To explore the modulatory effects of IL-2-activated NK cells on hematopoietic stem cell (HSC) engraftment further, we used fresh newborn liver cells (NLC) and IL-2-activated newborn liver cells (ANLC) as combined sources, respectively, of transplanted HSC and IL-2-activated NK cells free of contaminating CD3(+) T cells. As previously found with adult IL-2-activated spleen cells, NLC cultured with IL-2 for 7 days exhibited lymphokine-activated killer (LAK) activity, veto activity, and natural suppressor activity, and enhanced both short-term and long-term stem cell engraftment by intact co-injected syngeneic and allogeneic NLC in totally MHC-mismatched lethally irradiated recipients.

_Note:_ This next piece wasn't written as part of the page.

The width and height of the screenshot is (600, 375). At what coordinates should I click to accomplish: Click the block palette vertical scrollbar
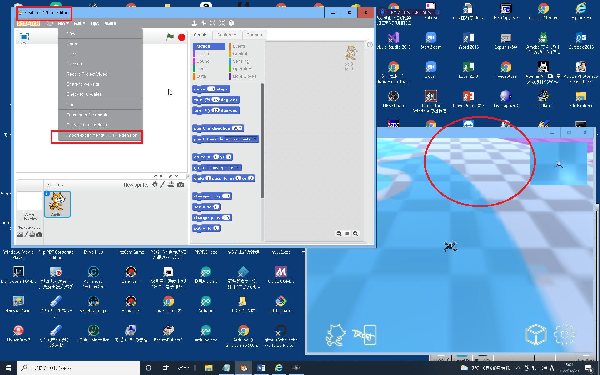[262, 141]
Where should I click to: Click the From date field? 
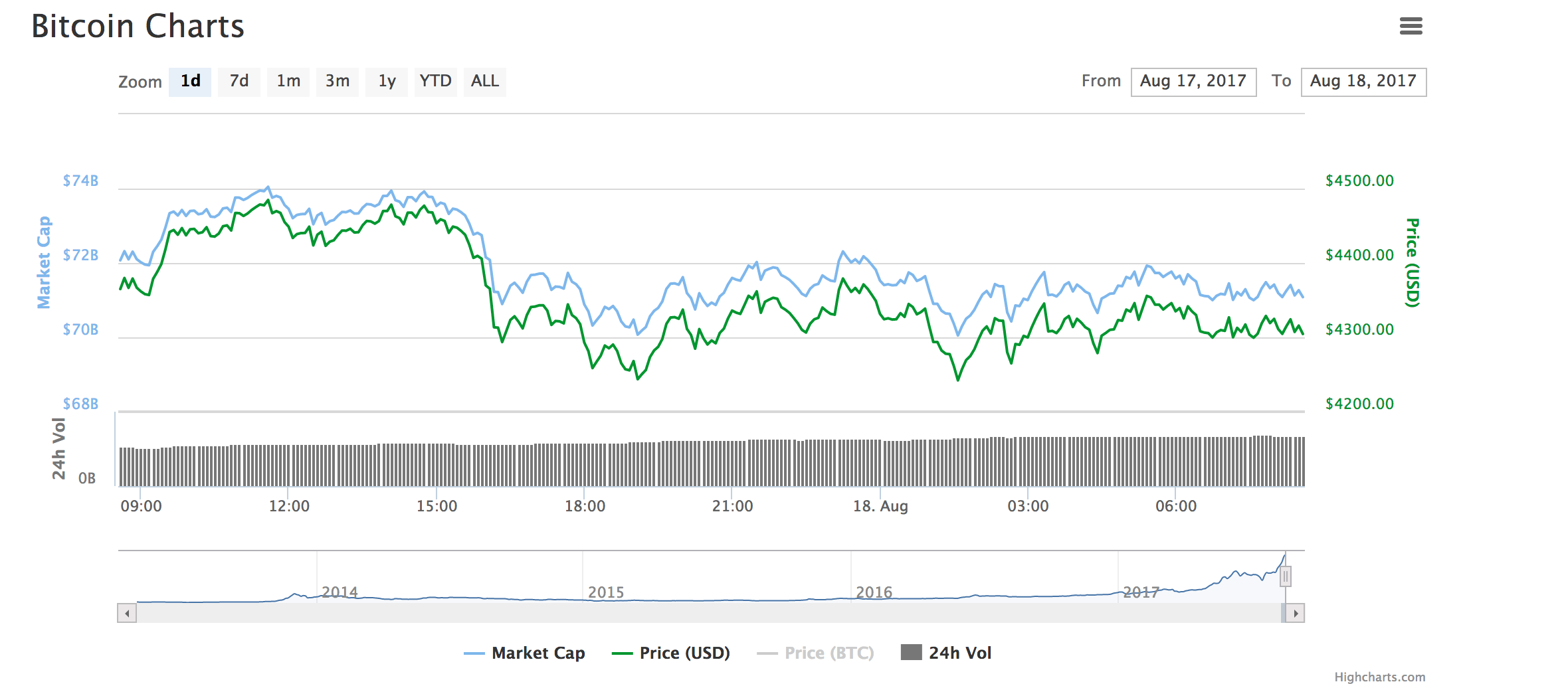pyautogui.click(x=1193, y=82)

However, unlike adult IL-2-stimulated adult spleen cells, IL-2-activated NLC lacked CD3(+) T cells and failed to induce lethal GVHD, FAGS analysis and cell sorting experiments showed that the cells in ANLC which enhanced short-term HSC engraftment belonged to the relatively immature CD3(-)NK1.1(-)2B4(+) NK cell subset. By contrast, cells belonging to the more mature CD3(-)NK1.1(+)2B4(+) NK cell subset showed no HSC-enhancing effects. Identification and isolation in humans of similar NK cell enhancers of HSC could lead to a new approach to improving stem cell engraftment in MHC-mismatched recipients without increasing the risk of GVHD.